▸ Task objective:
Only a number is wanted here: the count of lines in the entries below that include the word "currency".

▸ Task data:
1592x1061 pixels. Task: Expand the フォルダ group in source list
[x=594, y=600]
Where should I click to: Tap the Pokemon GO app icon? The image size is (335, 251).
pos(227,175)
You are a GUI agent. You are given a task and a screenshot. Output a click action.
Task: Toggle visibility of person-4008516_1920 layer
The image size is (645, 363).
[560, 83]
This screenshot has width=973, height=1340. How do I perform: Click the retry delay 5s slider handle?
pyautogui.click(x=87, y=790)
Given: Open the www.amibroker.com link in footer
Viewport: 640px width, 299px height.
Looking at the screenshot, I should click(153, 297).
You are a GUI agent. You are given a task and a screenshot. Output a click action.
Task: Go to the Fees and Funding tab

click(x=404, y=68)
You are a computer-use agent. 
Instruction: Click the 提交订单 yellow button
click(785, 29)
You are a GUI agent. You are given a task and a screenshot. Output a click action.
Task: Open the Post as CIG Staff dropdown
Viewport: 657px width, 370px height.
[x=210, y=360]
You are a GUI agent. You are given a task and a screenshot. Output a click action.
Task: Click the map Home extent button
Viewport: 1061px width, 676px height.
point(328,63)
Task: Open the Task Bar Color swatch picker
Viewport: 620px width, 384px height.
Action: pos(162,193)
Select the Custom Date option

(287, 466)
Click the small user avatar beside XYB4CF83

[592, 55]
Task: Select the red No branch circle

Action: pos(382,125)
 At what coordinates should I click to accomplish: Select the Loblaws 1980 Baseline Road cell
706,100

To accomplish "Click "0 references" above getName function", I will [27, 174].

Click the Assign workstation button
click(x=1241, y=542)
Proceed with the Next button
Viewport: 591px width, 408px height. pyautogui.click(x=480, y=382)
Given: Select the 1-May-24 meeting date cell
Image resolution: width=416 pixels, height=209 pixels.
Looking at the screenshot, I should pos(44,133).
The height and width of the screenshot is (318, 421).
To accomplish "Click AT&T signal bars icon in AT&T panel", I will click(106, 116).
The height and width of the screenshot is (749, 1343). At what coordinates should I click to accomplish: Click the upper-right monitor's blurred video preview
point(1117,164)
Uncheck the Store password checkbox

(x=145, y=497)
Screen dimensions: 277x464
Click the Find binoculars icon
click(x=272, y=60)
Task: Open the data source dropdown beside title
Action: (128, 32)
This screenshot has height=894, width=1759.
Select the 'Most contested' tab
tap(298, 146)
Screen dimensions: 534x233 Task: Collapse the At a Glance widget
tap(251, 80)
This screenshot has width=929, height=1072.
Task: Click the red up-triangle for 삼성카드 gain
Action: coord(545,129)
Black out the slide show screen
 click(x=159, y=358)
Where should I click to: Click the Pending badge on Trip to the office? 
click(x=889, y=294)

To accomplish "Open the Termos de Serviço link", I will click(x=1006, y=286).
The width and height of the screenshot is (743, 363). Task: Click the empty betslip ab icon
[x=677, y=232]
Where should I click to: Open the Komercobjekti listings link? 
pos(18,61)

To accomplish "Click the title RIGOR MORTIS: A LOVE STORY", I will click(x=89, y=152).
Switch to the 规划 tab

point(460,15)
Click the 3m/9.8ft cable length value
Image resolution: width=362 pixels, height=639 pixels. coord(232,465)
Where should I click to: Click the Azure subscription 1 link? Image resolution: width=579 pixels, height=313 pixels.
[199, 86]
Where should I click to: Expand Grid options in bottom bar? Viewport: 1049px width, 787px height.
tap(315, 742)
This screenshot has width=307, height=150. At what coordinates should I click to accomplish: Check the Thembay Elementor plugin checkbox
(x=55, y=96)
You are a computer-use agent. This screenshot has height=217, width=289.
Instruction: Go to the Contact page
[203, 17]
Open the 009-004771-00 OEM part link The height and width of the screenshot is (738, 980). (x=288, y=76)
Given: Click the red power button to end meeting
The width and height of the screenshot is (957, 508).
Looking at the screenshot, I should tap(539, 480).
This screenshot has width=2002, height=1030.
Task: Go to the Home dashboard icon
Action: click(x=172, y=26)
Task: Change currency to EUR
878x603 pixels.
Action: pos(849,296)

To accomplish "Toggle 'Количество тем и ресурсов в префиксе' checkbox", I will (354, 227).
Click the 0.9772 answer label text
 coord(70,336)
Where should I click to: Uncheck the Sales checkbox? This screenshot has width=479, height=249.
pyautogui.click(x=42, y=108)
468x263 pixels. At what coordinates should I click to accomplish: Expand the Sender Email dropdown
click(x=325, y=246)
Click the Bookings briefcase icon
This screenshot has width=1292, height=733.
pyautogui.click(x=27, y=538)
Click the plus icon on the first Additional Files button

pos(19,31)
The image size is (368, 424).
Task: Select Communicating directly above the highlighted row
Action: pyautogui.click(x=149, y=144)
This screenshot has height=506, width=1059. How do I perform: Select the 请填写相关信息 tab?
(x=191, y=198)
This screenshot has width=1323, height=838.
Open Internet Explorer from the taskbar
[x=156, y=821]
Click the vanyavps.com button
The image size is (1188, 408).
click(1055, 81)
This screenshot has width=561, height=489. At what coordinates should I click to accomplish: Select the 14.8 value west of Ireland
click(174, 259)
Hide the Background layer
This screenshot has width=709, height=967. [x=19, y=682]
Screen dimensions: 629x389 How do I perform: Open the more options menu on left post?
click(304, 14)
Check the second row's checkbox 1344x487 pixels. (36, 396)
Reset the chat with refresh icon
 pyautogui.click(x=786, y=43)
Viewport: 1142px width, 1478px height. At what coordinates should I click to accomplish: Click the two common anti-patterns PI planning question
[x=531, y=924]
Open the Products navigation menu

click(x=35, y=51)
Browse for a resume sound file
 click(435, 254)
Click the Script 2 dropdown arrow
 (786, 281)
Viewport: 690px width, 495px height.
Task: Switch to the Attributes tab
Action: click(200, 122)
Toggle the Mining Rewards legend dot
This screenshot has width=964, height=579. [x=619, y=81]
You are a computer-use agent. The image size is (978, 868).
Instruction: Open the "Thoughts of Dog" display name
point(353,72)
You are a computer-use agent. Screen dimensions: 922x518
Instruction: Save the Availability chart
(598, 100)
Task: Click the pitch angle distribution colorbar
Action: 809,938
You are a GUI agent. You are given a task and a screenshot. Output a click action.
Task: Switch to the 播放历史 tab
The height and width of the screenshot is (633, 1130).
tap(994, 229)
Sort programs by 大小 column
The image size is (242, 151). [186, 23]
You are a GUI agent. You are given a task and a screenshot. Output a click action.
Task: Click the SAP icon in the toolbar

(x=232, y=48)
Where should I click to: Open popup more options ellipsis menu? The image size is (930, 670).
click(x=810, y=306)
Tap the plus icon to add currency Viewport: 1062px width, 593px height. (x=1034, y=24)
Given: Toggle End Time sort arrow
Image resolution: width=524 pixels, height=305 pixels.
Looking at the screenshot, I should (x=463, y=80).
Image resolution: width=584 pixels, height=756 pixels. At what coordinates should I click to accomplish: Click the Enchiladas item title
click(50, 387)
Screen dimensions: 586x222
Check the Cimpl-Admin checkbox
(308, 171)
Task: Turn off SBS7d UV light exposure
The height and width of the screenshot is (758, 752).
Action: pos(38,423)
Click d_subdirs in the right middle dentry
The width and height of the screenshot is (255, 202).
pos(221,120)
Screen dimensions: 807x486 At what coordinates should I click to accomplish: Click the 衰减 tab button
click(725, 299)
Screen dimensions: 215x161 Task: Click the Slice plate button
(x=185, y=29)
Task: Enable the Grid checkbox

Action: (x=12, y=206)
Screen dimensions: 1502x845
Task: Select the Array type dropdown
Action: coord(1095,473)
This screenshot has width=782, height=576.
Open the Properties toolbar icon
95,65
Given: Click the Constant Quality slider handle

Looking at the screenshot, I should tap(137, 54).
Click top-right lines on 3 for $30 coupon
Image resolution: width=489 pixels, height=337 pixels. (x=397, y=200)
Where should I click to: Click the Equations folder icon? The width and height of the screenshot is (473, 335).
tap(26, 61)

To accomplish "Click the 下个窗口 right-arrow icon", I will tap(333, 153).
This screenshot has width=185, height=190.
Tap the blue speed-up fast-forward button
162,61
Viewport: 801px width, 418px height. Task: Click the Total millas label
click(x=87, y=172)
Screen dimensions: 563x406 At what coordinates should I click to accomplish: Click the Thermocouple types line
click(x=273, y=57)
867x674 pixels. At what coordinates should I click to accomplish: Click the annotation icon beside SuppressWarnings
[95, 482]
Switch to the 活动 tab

▸ Task answer:
2